While potentially providing such advantages, existing solar energy systems employing both PV cell(s) and solar concentration devices have certain disadvantages as well. In particular, some stationary solar concentration devices tend to be not very efficient. For example, one particular type of existing solar energy system employing both PV cell(s) and solar concentration devices is a system employing one or more fluorescent solar concentrators (FSCs). In such a device, light incident on the surface of a slab waveguide is absorbed by an atomic or molecular transition of material embedded in the slab. Upon absorption, some of the energy is then emitted as fluorescence uniformly in all directions, and this fluorescent light is emitted at a longer wavelength with less energy than the incident light. While a fraction of the emitted fluorescence is trapped within the slab, and guided to an edge of the waveguide for illumination of a PV cell, a large fraction of the fluorescent light is re-absorbed and re-emitted into a non-guided direction, thus resulting in substantial inefficiency.
An additional problem associated with some conventional solar concentrators (e.g., imaging lens or mirror-based concentrators) is that, for proper operation, such solar concentrators require sunlight that is incident from a particular direction relative to the concentrator. That is, while such solar concentrators are able to condense/magnify light incident over a large area onto a smaller area PV cell, such large magnifications require precise alignment that must be maintained as the sun moves through the sky through the daily arc, and through the seasonal variation of elevation. Although it is possible to achieve such alignment by way of an “active” system that uses tracking (with or without positional feedback, such active systems are expensive and often complicated to implement. The alternative, “passive” systems, which do not use active alignment, can achieve only a relatively small concentration factor (e.g., of approximately 10 suns), depending on the range of angles over which the concentrator is designed to maintain relatively high throughput efficiency.
Still another disadvantage associated with at least some conventional solar energy systems employing solar concentrators is that they are complicated and/or expensive to manufacture.

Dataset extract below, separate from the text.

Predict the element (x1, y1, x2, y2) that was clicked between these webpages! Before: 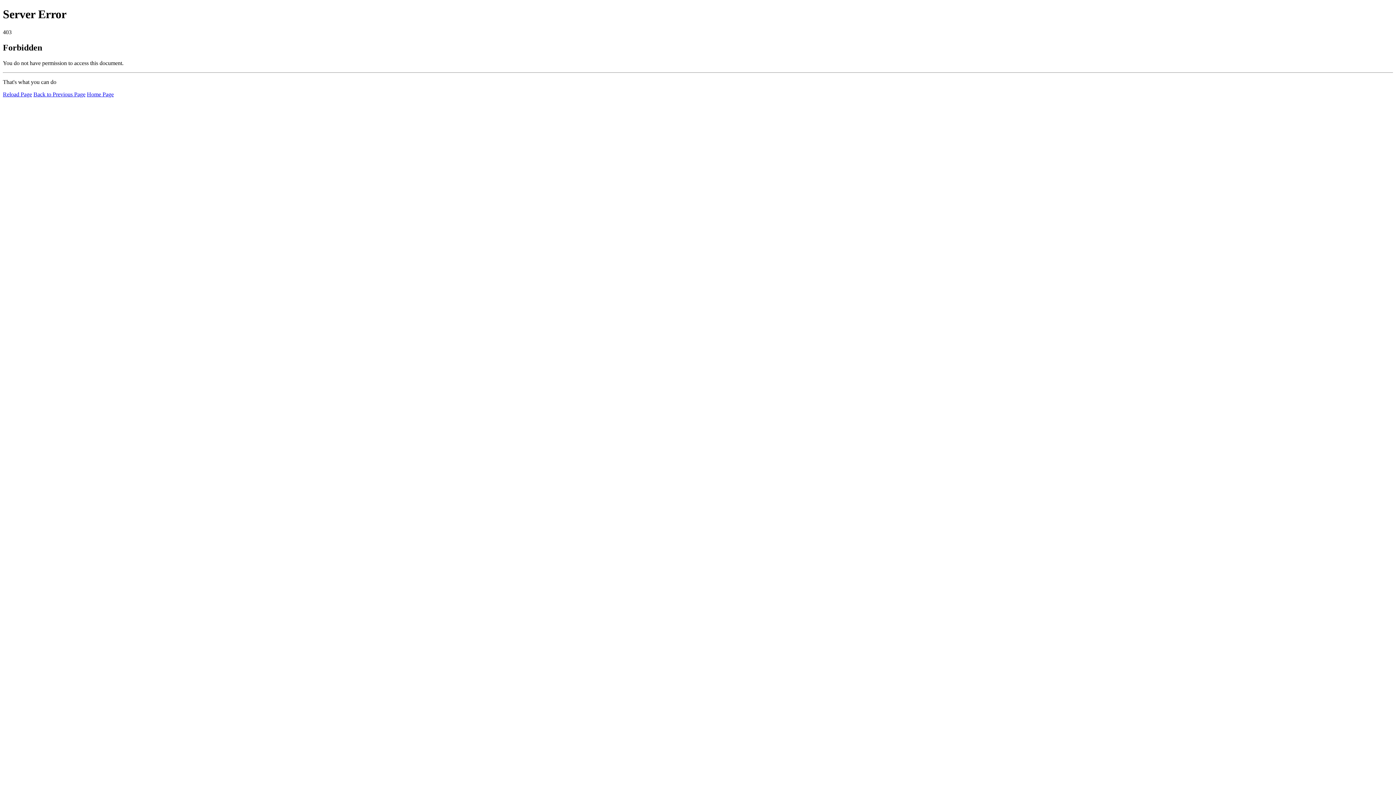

It would therefore be advantageous if an improved design for a solar energy system employing both PV cell(s) and solar concentration devices could be developed. More particularly, it would be advantageous if such an improved design allowed for one to achieve one or more of the benefits of conventional solar energy systems employing both PV cell(s) and solar concentration devices, while not suffering from (or suffering as much from) one or more of the above-described disadvantages of such systems.